Athletes and parents should do the math
Congratulations to the University of North Carolina Tar Heels, the 2017 winner of the NCAA National Basketball Championships, more generally called March Madness. While we still have visions of that “One Shining Moment” playing in our heads, we must first recognize that the NCAA has turned this tournament into a marketing Juggernaut that is unparallelled in college sport. March Madness holds the country’s attention as 68 teams get whittled down in nail-biter after buzzer-beater starting in the middle of March, ending on April 3, this year.
Many of the players will exit the stage to a professional career, but it’s important to note: the vast majority of players will never set foot in a professional basketball team’s locker room.
Invariably, when young children, even teenagers, are asked what they want to be when they grow up, many will say they want to play in the NBA. Nothing wrong with a dream, but it’s important for adults to help them do the math.
Starting at the high school athlete and sticking to basketball for this exercise, according to the NCAA, the chances are pretty slim for any of the 546,428 high school basketball players to ever play college hoops — only 3.4 percent at either a Division 1, Division II or Division III, NCAA school. Only 1 percent will play at a D-1 school.
How many of the 3.4 percent who play college ball will move on to the next level and play professionally? According to the NCAA, there were 4,152 draft eligible basketball players in 2016, but there were only 60 NBA slots and only 44 of those slots went to NCAA players, the other 16 went to international players who didn’t attend colleges in the U.S. As a percentage, that’s a whopping 1 percent of NCAA players making it to the professional ranks.
There are dreams and there are dreams and adults and particularly marketers and the NCAA make fortunes off selling those dreams that will for the majority of athletes — never come true.

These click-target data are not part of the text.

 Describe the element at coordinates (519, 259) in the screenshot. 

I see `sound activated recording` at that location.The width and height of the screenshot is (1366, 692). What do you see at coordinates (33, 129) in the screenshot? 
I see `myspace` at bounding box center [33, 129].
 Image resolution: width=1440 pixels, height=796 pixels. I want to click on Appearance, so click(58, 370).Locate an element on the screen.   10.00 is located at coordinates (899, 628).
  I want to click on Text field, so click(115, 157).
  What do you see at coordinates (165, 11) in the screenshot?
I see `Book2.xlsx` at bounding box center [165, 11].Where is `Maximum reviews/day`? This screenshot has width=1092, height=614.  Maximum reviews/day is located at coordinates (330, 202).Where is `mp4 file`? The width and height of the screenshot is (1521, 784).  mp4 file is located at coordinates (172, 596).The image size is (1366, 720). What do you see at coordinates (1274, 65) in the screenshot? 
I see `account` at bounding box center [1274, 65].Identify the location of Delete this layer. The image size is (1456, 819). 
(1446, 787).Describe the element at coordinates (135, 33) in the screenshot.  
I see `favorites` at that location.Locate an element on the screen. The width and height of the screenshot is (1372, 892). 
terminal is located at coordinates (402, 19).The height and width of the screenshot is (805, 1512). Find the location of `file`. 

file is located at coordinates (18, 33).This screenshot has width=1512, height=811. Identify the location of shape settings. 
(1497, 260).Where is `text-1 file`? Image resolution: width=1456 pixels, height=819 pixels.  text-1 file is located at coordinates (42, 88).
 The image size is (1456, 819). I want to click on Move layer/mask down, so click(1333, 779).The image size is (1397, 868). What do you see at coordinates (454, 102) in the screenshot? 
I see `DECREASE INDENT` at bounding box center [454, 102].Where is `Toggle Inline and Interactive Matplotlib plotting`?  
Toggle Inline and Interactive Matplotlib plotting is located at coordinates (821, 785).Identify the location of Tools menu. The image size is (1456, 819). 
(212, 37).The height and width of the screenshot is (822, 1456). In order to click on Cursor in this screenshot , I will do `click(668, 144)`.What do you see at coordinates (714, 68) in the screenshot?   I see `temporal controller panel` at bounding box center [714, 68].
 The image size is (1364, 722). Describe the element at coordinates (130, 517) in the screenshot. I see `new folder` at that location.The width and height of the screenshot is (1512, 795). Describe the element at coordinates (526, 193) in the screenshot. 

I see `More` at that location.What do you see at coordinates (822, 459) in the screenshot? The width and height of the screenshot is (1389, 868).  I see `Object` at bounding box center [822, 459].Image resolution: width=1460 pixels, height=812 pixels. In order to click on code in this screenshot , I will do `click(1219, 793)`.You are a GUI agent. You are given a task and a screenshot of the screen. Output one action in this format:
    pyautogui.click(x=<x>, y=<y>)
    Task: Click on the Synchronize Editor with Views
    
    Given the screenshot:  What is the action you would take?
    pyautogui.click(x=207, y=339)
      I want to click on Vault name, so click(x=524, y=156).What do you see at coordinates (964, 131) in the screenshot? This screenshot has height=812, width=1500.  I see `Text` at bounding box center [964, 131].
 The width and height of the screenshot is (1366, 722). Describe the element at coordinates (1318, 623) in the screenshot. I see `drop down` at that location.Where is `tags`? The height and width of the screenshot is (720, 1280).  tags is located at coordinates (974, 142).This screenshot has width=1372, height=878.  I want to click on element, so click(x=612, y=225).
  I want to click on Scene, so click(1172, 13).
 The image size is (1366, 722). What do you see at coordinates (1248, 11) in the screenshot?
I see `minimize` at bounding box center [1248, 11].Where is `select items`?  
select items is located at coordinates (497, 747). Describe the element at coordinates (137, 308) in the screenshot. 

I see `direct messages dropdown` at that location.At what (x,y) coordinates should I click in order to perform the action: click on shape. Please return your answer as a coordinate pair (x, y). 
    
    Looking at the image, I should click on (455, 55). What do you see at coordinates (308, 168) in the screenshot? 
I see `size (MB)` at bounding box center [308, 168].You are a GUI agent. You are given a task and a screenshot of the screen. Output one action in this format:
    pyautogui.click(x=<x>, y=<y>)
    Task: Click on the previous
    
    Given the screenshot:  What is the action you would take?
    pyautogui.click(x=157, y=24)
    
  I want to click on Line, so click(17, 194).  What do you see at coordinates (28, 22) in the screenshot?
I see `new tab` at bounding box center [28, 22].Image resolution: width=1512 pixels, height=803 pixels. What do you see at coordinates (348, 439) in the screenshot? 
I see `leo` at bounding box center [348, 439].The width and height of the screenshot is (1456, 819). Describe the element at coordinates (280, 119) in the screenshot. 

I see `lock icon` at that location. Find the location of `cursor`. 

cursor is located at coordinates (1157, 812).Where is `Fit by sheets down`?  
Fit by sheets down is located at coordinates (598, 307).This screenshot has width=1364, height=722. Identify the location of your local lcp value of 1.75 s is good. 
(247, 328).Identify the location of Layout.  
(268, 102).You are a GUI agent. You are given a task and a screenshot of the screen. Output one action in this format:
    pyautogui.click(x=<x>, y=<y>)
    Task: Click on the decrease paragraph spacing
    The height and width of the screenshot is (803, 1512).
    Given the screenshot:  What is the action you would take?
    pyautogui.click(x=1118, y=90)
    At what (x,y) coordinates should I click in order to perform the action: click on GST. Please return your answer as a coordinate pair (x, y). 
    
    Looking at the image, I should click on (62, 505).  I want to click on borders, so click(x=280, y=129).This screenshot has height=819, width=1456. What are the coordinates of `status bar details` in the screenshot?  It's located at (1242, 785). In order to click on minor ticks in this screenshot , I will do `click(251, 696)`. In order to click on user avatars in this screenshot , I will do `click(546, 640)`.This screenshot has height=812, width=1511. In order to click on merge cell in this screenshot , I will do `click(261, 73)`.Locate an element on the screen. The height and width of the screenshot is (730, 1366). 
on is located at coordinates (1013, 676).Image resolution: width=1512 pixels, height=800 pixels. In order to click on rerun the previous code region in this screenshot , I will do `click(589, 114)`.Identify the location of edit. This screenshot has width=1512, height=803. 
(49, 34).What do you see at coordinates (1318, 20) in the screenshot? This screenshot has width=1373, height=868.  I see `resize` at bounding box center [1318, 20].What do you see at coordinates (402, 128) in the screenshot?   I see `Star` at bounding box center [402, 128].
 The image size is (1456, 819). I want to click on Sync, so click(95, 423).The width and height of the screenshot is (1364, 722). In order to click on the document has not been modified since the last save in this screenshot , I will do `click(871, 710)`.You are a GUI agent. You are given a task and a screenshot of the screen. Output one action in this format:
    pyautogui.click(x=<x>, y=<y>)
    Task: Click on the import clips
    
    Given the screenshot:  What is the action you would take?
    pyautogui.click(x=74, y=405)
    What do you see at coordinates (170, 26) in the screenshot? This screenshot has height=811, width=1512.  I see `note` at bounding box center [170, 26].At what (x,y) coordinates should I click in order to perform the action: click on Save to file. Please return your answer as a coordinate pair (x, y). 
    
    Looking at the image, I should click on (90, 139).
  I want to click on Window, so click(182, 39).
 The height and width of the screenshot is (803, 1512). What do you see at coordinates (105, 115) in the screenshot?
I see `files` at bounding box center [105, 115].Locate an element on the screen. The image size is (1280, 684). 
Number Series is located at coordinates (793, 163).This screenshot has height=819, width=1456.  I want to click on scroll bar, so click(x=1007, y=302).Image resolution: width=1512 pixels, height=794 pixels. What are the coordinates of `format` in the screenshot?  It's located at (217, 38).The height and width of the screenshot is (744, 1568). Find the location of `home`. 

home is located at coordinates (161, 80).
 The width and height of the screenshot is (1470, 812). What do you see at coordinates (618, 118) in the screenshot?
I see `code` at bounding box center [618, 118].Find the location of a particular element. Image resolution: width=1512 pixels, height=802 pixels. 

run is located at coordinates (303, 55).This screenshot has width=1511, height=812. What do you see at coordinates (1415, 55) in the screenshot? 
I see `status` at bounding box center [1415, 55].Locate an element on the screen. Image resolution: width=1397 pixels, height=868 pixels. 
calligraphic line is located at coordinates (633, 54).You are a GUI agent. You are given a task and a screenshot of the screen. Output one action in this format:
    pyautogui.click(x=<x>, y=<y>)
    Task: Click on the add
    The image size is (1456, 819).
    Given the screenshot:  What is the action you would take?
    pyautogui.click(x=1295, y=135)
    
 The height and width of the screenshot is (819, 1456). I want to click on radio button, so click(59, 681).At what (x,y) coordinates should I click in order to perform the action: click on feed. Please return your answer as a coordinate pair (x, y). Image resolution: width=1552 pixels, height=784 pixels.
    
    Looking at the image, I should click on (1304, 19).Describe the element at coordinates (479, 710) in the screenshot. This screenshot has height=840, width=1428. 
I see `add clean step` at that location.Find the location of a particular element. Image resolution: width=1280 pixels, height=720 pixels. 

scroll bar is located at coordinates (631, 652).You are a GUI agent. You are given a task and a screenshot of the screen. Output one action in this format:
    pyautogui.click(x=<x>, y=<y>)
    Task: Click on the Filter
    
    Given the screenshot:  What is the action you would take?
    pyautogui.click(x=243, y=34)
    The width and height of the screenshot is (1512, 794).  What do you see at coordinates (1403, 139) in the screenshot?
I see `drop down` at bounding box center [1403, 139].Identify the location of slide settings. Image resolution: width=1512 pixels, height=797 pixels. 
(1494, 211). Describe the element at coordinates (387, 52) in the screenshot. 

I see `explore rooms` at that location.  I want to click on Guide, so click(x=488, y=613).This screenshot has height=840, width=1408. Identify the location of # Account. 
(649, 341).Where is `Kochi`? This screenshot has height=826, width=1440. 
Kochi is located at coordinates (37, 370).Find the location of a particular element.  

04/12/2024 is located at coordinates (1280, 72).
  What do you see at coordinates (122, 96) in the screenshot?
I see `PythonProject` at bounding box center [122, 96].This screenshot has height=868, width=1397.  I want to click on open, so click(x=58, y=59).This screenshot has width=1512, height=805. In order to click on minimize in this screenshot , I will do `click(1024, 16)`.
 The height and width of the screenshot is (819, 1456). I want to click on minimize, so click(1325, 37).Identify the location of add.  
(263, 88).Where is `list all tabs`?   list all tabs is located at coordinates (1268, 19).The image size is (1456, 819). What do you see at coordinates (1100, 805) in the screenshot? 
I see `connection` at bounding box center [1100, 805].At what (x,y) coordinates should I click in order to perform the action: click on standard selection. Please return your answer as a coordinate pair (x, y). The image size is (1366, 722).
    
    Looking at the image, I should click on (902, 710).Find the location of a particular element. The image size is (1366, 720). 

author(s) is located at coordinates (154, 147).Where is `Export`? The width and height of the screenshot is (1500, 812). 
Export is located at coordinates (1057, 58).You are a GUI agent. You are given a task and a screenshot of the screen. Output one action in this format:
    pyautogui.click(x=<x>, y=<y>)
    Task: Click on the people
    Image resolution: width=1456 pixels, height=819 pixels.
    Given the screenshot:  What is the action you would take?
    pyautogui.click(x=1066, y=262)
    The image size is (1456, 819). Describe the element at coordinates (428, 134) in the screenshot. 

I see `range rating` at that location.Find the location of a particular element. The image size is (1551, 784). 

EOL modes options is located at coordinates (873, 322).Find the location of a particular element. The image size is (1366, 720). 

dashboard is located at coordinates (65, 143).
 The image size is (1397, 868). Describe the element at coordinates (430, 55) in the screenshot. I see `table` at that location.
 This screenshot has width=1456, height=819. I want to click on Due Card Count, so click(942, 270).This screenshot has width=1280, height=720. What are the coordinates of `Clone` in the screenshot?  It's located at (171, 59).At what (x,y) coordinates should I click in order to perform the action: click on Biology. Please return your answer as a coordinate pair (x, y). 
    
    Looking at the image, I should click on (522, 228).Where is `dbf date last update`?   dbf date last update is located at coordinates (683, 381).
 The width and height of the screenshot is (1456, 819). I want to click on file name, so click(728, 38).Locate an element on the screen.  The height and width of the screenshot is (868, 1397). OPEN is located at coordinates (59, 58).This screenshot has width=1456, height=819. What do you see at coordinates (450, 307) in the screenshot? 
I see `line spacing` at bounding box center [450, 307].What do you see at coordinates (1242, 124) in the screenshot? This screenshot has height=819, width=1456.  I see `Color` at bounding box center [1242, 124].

And for many, the promise of a college degree also turns to dust. Oregon, one of the teams in the Final Four, according to the Institute of Diversity and Ethics in Sports at the University of Central Florida, had a Graduation Success Rate of under 40 percent, one of only two teams (The University of New Orleans) to rank so low. And there is another troubling trend. Dr. Richard Lapchick, the director of the institute and primary author of the study said, “After years of unabated progress, the 2017 report shows a slight decline in the progress of African-American student-athletes. The GSR numbers for African-American male basketball student-athletes decreased from 75 percent in 2016 to 74 percent in 2017. The GSR for white male basketball student-athletes remained the same at 93 percent in 2016 and 2017. The gap between the rates of white and African- American male basketball student athletes increased to 19 percent in 2017 from 18 percent in 2016. This is the first increase in the gap since the 2011 season.”
The study also points out that “In 2017, 22 percent of the men’s teams had a GSR disparity of greater than 30 percent between white student-athletes and African-American student-athletes versus 18 percent of teams with that disparity in the 2016 tournament. Additionally, 13 percent of teams in 2017 versus 12 percent in 2016 had a GSR disparity of greater than 40 percent.”
Another measure used in the study is the Academic Progress Rate. In 2017, if a school’s APR was below 930, it could lose up to 10 percent of its scholarships and not qualify for post season play the following year. In 2016, the minimum APR was 925. Only one team scored below 930, The University of New Orleans.
But there is good news on that front as well. Twelve teams had an APR of 100 and three out of the four Final Four teams had an APR of 980 or above.
Parents and athletes have to look more deeply, not only into the athletic programs colleges and universities offer, but the academic success rates of those schools. What good is “One Shining Moment” if it doesn’t end crossing a stage and receiving a diploma at graduation?